南蛮貿易の開始前
出典: フリー百科事典『ウィキペディア(Wikipedia)』 (2022/06/14 03:42 UTC 版)
アフリカを周回してインド洋への航海を実現したポルトガルは、16世紀前半にインド洋の港町を攻撃して拠点を建設した。アフリカ東岸からアジアにかけてのポルトガル貿易は、インドのゴアにあるポルトガル領インドの政府が管理した。インド副王のアフォンソ・デ・アルブケルケは東南アジア貿易の中心であるマラッカ王国を占拠すると、アラブ人のムスリム商人全員の殺害を命じた。マラッカにいたグジャラートのムスリム商人は、ポルトガルを避けて東南アジア各地に移住した。 ポルトガル商人は明との貿易を望んだが、最初に上陸したジョルジ・アルヴァレスは民間商人だったため朝貢は許可されず、トメ・ピレス(ポルトガル語版)が使者となって国交を求めた時はマラッカ占拠が悪評となって失敗した。その他に、インド洋と同じように軍事力によって貿易拠点を求めるポルトガル人がいたが明軍に敗北した。公式な貿易の道が断たれたポルトガル商人は、密貿易を始める。

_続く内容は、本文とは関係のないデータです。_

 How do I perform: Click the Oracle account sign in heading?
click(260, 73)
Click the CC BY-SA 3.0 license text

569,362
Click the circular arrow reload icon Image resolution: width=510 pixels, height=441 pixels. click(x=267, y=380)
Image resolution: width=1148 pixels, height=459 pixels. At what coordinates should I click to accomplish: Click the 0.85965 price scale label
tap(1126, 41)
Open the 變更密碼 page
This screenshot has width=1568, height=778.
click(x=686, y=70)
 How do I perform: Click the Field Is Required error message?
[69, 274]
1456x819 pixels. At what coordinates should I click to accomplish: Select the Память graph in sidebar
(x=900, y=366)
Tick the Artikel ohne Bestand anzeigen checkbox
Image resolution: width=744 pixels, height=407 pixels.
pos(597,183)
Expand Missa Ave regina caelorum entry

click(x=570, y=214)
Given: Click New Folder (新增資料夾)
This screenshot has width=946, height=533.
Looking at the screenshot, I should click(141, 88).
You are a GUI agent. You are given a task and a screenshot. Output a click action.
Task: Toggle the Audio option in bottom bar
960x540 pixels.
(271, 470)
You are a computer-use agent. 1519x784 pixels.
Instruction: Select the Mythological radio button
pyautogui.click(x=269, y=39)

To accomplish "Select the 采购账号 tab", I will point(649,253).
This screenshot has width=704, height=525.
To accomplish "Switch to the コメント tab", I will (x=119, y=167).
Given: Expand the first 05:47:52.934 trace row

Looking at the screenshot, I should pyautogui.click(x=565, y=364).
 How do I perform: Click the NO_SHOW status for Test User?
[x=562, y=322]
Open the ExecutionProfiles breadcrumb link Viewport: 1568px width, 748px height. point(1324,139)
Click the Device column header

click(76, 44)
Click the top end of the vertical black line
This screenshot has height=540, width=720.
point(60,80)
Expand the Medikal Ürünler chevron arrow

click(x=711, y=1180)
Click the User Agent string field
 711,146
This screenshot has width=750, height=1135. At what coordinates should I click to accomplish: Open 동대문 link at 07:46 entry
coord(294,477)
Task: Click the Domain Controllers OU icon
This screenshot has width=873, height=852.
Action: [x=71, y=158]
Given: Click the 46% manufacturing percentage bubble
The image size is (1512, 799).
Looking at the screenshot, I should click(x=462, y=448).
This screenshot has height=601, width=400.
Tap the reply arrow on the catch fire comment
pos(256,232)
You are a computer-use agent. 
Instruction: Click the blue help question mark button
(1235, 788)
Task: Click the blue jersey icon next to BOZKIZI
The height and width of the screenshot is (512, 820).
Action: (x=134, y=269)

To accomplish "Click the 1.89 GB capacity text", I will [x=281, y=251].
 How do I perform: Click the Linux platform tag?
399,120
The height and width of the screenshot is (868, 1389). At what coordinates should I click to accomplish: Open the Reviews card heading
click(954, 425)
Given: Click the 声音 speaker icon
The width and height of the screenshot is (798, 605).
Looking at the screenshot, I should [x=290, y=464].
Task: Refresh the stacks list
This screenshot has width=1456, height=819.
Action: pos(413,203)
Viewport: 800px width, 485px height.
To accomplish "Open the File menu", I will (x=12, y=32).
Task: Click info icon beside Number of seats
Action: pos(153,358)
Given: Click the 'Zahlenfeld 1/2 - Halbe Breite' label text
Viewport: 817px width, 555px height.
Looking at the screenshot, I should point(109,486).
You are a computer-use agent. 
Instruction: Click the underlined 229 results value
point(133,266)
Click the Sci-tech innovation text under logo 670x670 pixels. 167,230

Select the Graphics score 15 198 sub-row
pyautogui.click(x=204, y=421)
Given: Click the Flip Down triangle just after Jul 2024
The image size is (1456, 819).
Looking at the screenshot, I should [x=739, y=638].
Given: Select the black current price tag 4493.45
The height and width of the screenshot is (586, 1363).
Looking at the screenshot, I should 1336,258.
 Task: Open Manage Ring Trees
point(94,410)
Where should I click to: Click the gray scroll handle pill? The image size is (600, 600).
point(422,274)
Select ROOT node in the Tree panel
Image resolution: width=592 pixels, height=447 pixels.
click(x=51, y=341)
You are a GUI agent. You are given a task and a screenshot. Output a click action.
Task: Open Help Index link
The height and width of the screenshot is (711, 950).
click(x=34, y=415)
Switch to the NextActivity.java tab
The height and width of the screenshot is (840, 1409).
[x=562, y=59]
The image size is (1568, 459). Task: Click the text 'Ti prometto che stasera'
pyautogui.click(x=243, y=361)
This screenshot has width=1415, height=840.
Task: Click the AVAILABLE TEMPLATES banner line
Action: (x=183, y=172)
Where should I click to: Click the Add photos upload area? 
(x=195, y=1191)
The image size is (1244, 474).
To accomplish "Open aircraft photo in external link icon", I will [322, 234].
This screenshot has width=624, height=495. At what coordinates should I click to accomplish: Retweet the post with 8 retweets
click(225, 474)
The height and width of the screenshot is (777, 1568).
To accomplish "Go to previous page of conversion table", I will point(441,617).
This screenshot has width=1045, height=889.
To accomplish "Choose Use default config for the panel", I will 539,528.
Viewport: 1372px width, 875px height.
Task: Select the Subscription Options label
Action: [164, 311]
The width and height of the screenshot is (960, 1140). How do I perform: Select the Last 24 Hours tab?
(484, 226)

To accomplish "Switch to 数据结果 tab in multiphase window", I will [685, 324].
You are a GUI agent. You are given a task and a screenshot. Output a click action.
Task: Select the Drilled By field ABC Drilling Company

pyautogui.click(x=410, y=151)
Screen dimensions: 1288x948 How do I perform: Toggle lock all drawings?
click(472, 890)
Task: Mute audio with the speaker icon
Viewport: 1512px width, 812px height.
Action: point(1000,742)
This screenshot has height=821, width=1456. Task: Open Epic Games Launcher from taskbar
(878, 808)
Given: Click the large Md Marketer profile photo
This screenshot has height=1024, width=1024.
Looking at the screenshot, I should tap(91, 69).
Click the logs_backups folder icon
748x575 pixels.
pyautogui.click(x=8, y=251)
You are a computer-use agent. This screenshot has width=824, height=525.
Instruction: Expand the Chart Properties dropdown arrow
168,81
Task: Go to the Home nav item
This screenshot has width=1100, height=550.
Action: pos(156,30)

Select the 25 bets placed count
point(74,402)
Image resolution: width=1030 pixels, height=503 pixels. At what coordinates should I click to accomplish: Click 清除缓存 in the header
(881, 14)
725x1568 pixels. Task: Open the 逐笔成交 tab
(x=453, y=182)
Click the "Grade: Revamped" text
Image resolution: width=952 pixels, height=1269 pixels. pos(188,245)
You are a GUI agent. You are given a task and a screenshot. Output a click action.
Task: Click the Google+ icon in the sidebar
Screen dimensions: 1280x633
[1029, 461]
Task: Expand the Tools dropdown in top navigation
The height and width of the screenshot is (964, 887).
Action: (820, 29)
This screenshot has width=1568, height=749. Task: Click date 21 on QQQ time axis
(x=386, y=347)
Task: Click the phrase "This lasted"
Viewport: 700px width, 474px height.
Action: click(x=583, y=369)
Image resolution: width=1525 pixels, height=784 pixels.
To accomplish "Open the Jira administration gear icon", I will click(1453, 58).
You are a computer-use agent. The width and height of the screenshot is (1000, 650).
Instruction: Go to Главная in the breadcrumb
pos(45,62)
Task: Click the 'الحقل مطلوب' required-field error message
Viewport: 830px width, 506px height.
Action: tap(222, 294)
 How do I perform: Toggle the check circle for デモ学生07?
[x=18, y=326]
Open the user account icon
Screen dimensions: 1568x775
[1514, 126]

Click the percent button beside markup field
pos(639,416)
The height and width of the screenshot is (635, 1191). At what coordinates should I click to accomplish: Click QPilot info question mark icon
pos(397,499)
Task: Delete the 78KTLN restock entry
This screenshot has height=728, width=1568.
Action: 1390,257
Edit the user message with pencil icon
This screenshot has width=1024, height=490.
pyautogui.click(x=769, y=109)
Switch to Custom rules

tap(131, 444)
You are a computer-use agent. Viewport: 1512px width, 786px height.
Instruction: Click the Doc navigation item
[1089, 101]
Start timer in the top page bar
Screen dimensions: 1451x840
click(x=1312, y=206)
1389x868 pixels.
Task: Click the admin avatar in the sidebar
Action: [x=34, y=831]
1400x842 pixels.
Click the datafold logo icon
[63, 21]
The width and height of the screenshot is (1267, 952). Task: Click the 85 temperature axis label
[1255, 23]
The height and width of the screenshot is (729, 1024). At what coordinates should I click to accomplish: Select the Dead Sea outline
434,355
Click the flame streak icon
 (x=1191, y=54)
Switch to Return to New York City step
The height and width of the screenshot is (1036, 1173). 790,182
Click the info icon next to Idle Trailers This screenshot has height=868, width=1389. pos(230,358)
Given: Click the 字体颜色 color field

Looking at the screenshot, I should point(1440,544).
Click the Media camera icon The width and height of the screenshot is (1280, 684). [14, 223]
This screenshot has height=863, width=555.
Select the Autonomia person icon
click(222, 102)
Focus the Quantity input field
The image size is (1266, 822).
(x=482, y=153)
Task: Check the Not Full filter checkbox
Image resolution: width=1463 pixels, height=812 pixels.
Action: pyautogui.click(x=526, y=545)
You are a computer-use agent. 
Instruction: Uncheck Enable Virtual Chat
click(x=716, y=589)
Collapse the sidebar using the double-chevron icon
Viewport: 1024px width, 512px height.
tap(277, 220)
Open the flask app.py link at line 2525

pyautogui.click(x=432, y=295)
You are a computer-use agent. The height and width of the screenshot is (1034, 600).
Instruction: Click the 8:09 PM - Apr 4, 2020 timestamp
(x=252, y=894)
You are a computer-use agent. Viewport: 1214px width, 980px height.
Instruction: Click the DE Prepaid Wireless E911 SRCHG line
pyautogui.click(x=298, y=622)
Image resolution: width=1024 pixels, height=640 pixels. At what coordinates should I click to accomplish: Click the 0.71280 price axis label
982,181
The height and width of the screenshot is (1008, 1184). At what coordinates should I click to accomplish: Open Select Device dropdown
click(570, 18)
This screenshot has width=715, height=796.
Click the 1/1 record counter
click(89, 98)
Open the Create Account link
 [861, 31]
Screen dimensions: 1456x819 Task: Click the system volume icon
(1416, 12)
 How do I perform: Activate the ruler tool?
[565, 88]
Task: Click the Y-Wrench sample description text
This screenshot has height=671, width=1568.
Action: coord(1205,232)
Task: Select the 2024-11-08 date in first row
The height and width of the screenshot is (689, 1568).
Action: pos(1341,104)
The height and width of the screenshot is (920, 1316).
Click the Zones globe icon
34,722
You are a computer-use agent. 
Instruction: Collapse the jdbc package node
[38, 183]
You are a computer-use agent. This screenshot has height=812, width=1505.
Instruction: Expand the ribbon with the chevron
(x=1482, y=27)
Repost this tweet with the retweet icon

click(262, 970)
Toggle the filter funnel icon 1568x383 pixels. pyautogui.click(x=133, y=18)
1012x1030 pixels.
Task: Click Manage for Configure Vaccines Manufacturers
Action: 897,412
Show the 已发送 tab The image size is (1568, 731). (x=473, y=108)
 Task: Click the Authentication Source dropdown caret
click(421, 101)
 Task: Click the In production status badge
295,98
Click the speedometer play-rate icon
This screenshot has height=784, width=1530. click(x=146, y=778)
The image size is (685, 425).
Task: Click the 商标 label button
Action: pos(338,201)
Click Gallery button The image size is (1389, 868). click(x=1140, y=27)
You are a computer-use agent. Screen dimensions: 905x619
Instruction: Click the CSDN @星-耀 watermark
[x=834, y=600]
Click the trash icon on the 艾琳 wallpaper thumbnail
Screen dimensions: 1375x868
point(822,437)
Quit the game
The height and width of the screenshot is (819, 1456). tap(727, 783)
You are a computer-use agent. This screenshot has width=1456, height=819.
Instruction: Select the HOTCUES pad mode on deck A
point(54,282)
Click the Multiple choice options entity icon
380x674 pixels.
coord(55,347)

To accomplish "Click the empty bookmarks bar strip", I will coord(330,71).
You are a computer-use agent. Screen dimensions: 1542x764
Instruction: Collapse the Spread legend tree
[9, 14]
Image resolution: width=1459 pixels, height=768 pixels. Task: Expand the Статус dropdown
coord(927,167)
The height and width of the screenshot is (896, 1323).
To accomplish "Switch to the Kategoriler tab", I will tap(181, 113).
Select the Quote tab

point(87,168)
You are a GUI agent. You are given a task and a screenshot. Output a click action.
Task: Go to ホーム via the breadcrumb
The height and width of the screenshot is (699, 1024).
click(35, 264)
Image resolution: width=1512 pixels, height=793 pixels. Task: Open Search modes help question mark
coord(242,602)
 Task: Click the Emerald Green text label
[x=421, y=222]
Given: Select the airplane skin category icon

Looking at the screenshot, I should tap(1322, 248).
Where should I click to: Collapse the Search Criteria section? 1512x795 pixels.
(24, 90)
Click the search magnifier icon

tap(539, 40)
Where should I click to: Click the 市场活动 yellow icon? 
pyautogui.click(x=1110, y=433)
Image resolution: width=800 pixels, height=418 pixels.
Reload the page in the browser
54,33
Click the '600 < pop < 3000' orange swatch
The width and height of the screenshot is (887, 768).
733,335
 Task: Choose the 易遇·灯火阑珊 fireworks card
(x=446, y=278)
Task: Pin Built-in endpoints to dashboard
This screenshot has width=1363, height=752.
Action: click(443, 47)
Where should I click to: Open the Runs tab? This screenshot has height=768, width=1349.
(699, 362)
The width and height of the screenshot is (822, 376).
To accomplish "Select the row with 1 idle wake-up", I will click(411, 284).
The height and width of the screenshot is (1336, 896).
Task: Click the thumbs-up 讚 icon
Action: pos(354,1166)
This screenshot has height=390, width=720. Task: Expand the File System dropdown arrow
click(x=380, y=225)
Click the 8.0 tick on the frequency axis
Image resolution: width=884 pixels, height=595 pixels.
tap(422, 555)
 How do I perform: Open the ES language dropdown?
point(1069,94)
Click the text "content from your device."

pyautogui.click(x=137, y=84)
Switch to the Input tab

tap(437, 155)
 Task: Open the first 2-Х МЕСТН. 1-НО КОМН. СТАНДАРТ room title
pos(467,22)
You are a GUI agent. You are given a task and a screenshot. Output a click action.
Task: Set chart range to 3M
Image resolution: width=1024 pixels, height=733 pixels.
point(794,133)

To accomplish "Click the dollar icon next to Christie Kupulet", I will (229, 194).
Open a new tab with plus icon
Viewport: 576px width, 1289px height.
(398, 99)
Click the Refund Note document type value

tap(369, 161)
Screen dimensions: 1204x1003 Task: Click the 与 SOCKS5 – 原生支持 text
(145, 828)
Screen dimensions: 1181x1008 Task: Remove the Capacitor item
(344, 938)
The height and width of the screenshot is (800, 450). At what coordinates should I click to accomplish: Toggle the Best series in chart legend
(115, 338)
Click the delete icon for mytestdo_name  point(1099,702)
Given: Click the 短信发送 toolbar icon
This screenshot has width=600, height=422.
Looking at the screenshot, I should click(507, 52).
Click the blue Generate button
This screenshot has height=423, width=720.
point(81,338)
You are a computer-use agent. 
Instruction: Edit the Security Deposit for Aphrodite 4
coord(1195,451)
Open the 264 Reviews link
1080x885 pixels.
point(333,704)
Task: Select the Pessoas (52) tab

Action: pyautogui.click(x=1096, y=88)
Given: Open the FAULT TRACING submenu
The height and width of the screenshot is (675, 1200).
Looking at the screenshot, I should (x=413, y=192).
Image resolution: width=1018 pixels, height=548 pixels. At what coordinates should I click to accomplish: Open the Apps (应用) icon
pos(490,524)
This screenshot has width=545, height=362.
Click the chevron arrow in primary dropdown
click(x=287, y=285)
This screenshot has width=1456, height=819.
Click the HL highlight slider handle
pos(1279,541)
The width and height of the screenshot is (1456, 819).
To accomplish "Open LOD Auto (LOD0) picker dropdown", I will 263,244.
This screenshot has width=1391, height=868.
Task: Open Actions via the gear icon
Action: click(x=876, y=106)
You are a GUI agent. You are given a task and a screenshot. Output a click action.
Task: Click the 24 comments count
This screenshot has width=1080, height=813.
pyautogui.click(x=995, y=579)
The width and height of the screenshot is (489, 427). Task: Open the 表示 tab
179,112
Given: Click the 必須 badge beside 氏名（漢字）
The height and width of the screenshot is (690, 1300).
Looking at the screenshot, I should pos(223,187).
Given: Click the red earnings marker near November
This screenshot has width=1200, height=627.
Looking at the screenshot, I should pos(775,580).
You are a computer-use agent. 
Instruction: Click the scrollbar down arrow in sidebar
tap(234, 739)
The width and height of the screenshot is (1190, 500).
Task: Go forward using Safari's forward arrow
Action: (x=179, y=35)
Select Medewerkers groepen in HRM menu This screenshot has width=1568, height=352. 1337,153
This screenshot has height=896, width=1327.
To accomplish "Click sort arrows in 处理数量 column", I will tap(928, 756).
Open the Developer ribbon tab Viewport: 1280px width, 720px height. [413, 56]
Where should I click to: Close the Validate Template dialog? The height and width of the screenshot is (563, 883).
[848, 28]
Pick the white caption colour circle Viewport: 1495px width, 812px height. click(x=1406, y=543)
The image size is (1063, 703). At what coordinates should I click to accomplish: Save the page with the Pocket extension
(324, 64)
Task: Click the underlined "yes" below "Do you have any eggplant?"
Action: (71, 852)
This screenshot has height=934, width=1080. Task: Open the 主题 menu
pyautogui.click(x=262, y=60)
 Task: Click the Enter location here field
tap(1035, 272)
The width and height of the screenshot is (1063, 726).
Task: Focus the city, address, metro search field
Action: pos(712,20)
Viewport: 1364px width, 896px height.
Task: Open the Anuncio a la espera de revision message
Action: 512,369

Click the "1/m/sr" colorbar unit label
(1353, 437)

ポルトガル人には中国船に同乗する者もいたので、明や朝鮮王朝からは仏郎機(ふらんき)と呼ばれて倭寇と同一視された。このため、明軍の倭寇対策によってポルトガル人も攻撃された。 ポルトガル商人は寧波の沿岸で貿易を行い、ディオゴ・ペレイラによって商人の集団が率いられた。ペレイラの出身はアゾレス諸島ともインドのコチンの混血とも言われており、のちにイエズス会の宣教師フランシスコ・ザビエルの渡航にも協力した。マラバール産の胡椒はゴアからリスボンへと運ばれたが、マラッカに集められた胡椒は中国へ送られており、中国の胡椒消費量はヨーロッパでの消費量に近いほどだった。